● **Document section**:
▬▬▬▬▬▬▬▬▬▬
In the manner I interpret it seems that the authors are assuming that a lack of significance in the test is evidence for a no association, please either rephrase to say the test did not show enough evidence for an association or that there were not significantly associated; alternatively, run an appropriate test pointing to evidence for the null effect (enough evidence of no association) like a bayes factor.

We entirely agree with this comment and apologise for misrepresenting the test results. We have now replaced all statistical tests with Bayesian equivalents and report Bayes factors capturing evidence for deviation of mean reaction times from zero and Bayes factors for association and independence for the relationship between overt reports and target detection.

“A Bayesian equivalence of the paired-sample t-test suggests strong evidence for shorter reaction times for detected than undetected targets (detected: 352.11 ± 50.98ms, undetected: 363.88 ± 55.97ms, difference: 11.77 ± 14.84ms, BF10 = 88.01). […] In contrast, we found positive evidence for independence for all participants (BF01 > 4) except one (BF01 = 2.62).”

“Differences in reaction times between detected and undetected targets were assessed using a Bayesian equivalent of the paired t-test (Krekelberg, 2019) and the Bayes factor quantifying the evidence for a mean deviation from zero (BF10) is reported. […] Following the guidelines by Kass and Raftery, 1995, we consider 1 < BF < 3 negligible, 3 < BF < 20 positive, 20 < BF < 150 strong, and 150 < BF very strong evidence.”

6) In the subsection “fMRI”, I am happy to see that the activity after the BMS is not enough for the authors to claim neural association, they are also demanding fit to the each model (dichotomous, sigmoideal). In this respect they say: "The lack of such a relationship may suggest that the detection-related response that drives the model fit in these regions does not constitute an all-or-nothing response to target detection but may be restricted to only a subset of trials (see Discussion)". I thought that maybe it was also restricted to a subset of participants. I was thinking in asking if they author could provide of an impression of each subject fit and variability in the fMRI data. I am curious to understand the contribution of the participants to these interesting results and one way to do it is to plot single subject parameters. Would the authors be happy to think of a manner to show the direction and strength of effect per participant for the main results? I understand this may seem like a lot of work, it shouldn't. The fitting parameters per participant are easy to extract and the so are the bold estimates. This would allow for a good understanding of the variability of the 27 and also for the contributions each make.

Thank you for this excellent suggestion. Following your advice, we inspected the single subject parameter estimates in more detail and noticed that indeed there are differences between participants in the direction of the effects. In particular, in frontal and parietal regions that show good fit of the detection model but no clear reflection of the psychometric function in their SRPs, some participants show positive beta estimates for the experimental regressor whereas others show negative estimates, leading to an average estimate close to zero and accordingly, unsystematic SRPs. This finding has led us to reconsider a peculiarity of the model selection procedure, which is that it does not take the directionality of effects into account (since it is based on model evidence, which can be driven by both positive and negative effects). This means that regions with mean parameter estimates of zero but large variability across participants can be picked up by the BMS procedure. However, since we were interested in systematic covariation between the BOLD signal and our experimental regressors, we decided to introduce a second step of statistical testing, in which we computed the evidence for the hypothesis that beta estimates of the winning models’ experimental regressors systematically deviated from zero. We then only considered those regions as regions of interest that showed positive evidence for a deviation. For the detection model, this procedure excluded a subregion of right SII, as well as left SFG, left IPL, and L V3 from the regions of interest. In addition, left thalamus and right SMarG were excluded from areas showing a report effect. We added a description of the procedure and its results to the manuscript, as well as plots showing individual beta estimates for all winning models to Figures 3, 4, and 5 and the mean extracted beta estimates with corresponding Bayes factors to Table 1.
▬▬▬▬▬▬▬▬▬▬
● **List of tasks**:
1. In the reviewer exchange, which two regions were excluded from the areas showing a report effect?
2. Quote the stretch of the reviewer exchange from "We entirely agree" through "and target detection.".
3. Pick up the reviewer exchange about Bayes factors and fMRI model fits where it stops, and keep writing it.
The listing has no connection to the reviewer exchange.

● **Given data**:
▬▬▬▬▬▬▬▬▬▬
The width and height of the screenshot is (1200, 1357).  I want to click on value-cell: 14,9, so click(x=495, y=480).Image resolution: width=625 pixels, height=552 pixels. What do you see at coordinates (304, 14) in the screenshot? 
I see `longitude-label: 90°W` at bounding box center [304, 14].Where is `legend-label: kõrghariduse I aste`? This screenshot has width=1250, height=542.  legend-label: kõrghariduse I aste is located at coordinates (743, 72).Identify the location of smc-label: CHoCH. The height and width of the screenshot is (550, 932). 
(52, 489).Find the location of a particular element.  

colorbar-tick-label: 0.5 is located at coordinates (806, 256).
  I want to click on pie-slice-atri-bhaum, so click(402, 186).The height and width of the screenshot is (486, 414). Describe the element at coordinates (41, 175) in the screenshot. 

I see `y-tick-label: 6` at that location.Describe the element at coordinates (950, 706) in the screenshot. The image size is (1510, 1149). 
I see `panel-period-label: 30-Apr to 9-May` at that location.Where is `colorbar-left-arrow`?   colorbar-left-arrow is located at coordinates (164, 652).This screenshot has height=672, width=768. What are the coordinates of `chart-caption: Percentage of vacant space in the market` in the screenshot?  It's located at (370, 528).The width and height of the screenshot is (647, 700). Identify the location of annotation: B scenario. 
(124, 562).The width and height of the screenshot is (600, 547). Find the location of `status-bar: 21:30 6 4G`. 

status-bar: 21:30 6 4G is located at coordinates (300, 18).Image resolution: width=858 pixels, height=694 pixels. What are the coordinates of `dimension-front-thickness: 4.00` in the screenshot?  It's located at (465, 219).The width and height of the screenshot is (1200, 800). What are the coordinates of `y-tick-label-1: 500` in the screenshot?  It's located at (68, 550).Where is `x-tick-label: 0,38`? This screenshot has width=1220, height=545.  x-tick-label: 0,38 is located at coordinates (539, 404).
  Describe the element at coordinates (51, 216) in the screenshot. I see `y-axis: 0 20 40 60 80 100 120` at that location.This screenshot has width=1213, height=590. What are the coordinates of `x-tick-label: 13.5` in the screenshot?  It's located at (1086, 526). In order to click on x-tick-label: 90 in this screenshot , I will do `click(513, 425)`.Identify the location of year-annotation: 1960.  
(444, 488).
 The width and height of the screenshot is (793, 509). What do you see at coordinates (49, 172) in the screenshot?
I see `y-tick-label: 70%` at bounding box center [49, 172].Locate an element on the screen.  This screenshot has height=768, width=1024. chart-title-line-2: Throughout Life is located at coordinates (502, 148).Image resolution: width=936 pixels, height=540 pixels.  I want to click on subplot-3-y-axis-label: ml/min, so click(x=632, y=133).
▬▬▬▬▬▬▬▬▬▬
● **Exercise results**:
1. Left thalamus and right SMarG.

2.
We entirely agree with this comment and apologise for misrepresenting the test results. We have now replaced all statistical tests with Bayesian equivalents and report Bayes factors capturing evidence for deviation of mean reaction times from zero and Bayes factors for association and independence for the relationship between overt reports and target detection.

3.
To ensure that none of the excluded regions show a bimodal distribution of beta estimates, which could point towards subgroups in the data, we used Hartigan’s DIP statistic to test beta estimates for bimodality. None of the regions yielded a significant result, suggesting that the null hypothesis of unimodality could not be rejected at the .05 significance level (Hartigan, 1985). Further, we used a Lilliefors test as implemented in Matlab to test for normality and again, none of the regions gave a significant test result, suggesting that the null hypothesis of normality could not be rejected. We conclude that there were no subgroups present in the data and that regions without systematic beta estimates were picked up by the BMS due to large variance across participants. All test results are listed in the table below, however, we did not include these statistics in the manuscript because we consider the beta plots in Figures 3, 4, and 5 sufficiently informative.

Test results for Hartigan’s DIP statistic, testing for unimodality and the Lilliefors test, testing for normality of the extracted beta estimates. None of the tests exceeded the significance level of p < .05.

p value for H0: unimodalityp value for H0: normality
Intensity
R SIa.24.43
R SIIp.63.45
R SIIa.14.12
L SIIm.44.50
Detection probability
R SIp.85.50
R SII.99.50
L SII.93.50
Detection
R SIIi.40.24
R SIIs.53.50
L SIIl.58.50
L SFG.69.13
L IPL.89.50
L V3.81.50
Uncertainty
SMG/ACC.43.09
R AIC.13.26
L AIC.12.28
Report
L SMA.90.13
L Thalamus.83.40
R SMarG.69.50

“Having established regions that were well explained by the +family models, we further examined the underlying model parameters. […] Since the model selection procedure does not account for directionality of the underlying effects (i.e. both positive and negative parameter estimates may contribute to the model evidence), we imposed this second constraint on the identified regions to detect systematic variation across participants and thus, systematic association of the behavioural regressors with the observed BOLD activity.”

“Next, we tested the beta estimates of the winning models’ experimental regressors for systematic deviation from zero. […] We then extracted individual beta estimates from these peaks using the beta images of the respective winning models that were previously obtained from the 1st level Bayesian GLM estimation and tested their deviation from zero using the Bayesian equivalent of a one-sample t-test (Krekelberg, 2019).”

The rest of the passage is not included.